RIUH tepuk tangan penonton pecah saat “Menari dalam Sunyi” dinyatakan sebagai film terbaik Festival Dokumenter Budi Luhur (FDBL) 2022. Film karya para pengelola website Kediripedia.com itu dinilai sebagai karya terbaik dan bertaraf internasional.
“Film Menari dalam Sunyi merupakan karya kelas dunia,” kata Rektor Universitas Budi Luhur, Wendi Usino, saat membacakan pengumuman di Bioskop Mini Perpustakaan Nasional RI Jakarta, Rabu, 29 Maret 2023.

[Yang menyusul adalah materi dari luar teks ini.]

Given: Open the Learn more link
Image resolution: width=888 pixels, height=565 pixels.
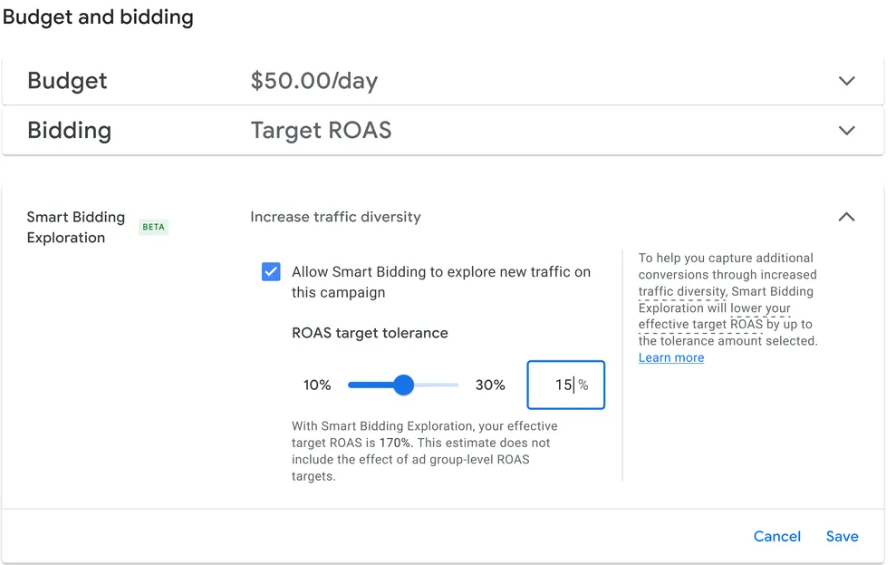Looking at the screenshot, I should point(671,358).
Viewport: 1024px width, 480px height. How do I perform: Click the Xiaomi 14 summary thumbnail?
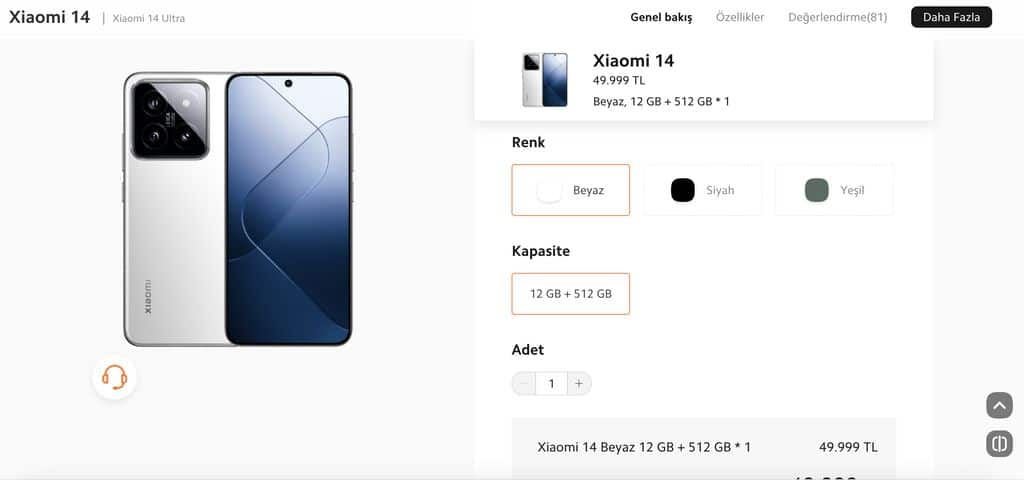[545, 80]
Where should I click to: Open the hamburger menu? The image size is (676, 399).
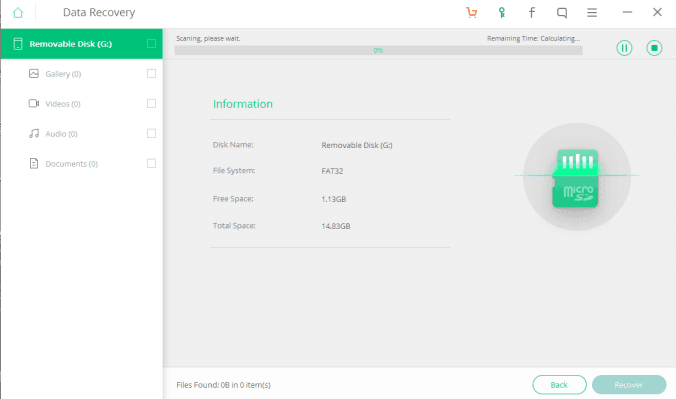[592, 13]
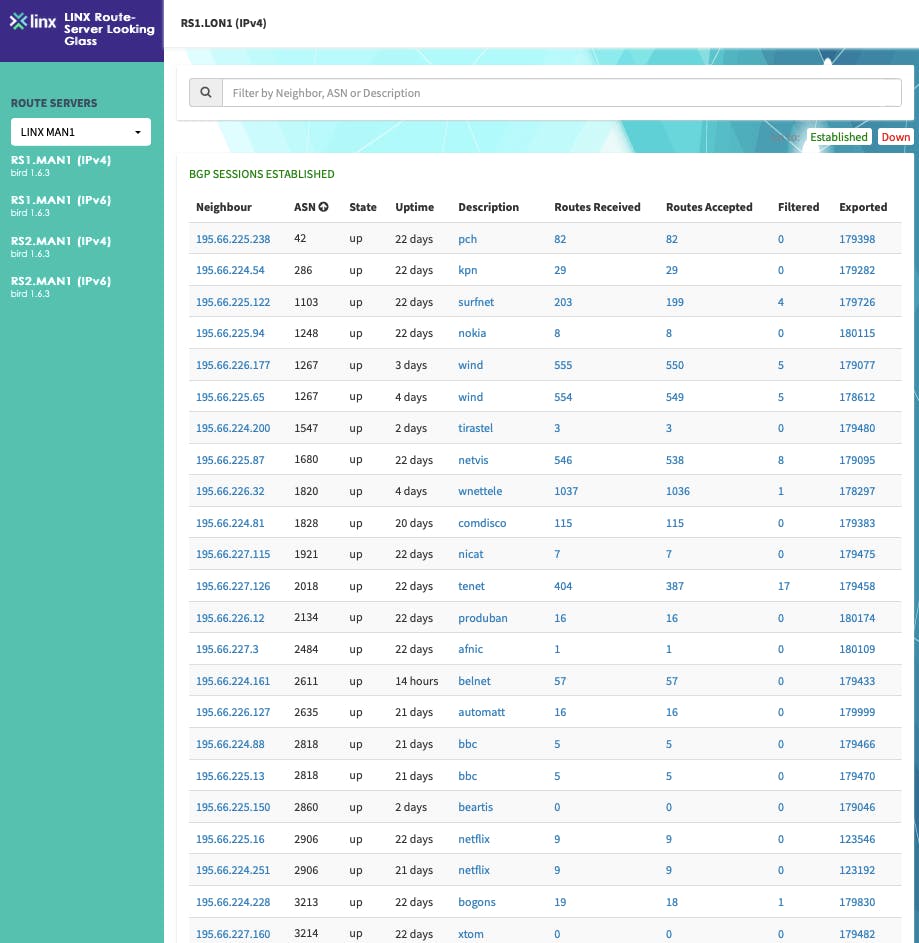Open neighbour 195.66.225.238 details
Screen dimensions: 919x943
[233, 239]
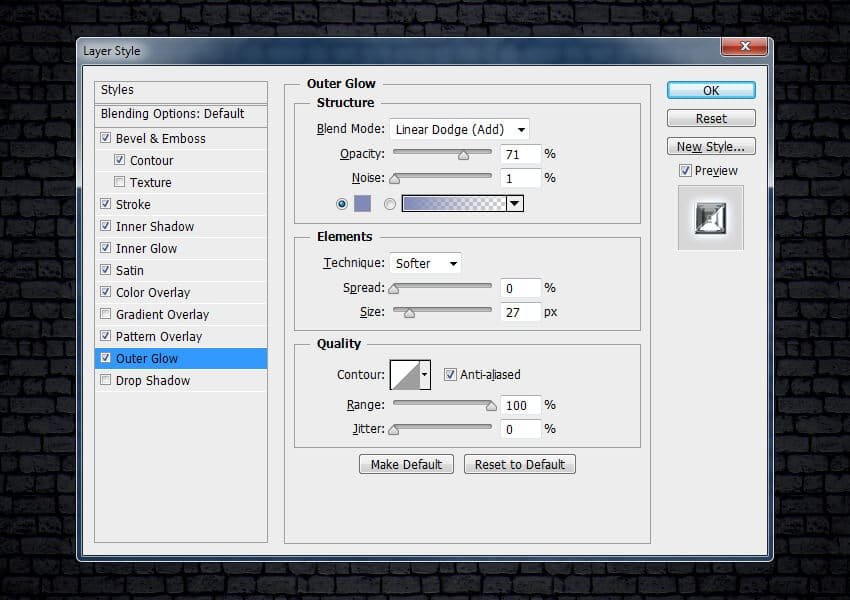Open Blending Options: Default
Screen dimensions: 850x600
pos(172,114)
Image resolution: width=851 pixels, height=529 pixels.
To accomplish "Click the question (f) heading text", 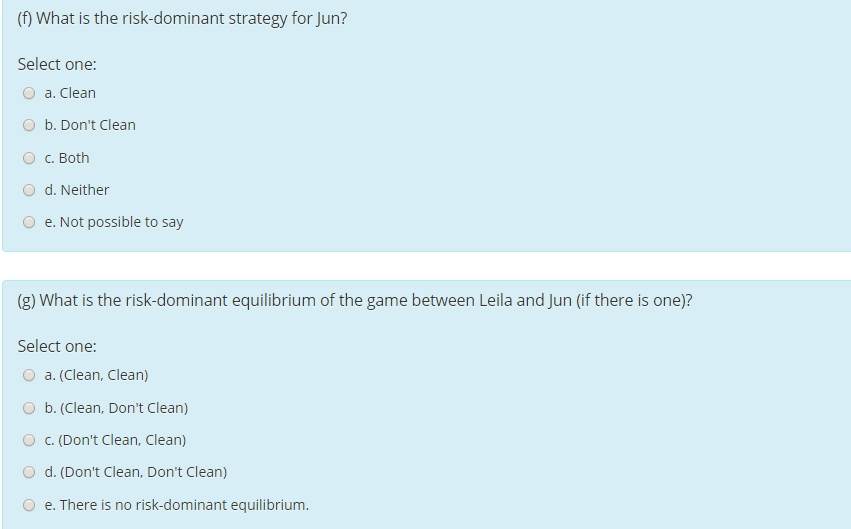I will click(x=183, y=18).
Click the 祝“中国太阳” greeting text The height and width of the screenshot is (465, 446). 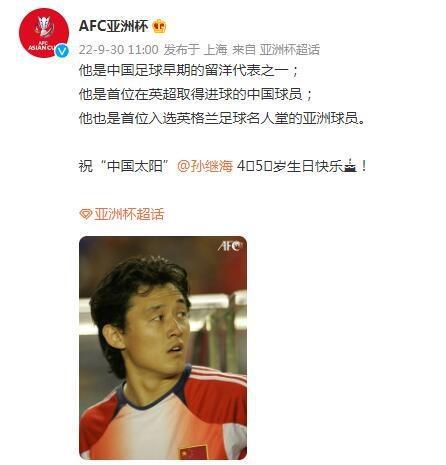click(126, 166)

Menurut Doktor lulusan universitas di Malaysia ini, film yang dibuat di Kediri, Jawa Timur itu memiliki ciri khas tersediri dalam membalut keseluruhan unsur film. Dengan durasi sekitar 20 menit, penonton diajak masuk ke dalam suasana hati para pemeran dalam film.
“Hanya orang-orang profesional yang bisa melakukan itu,” kata Wendi Usino saat memberikan penghargaan kepada Kholisul Fatikhin dan Ahmad Eko Hadi, sutradara dan produser.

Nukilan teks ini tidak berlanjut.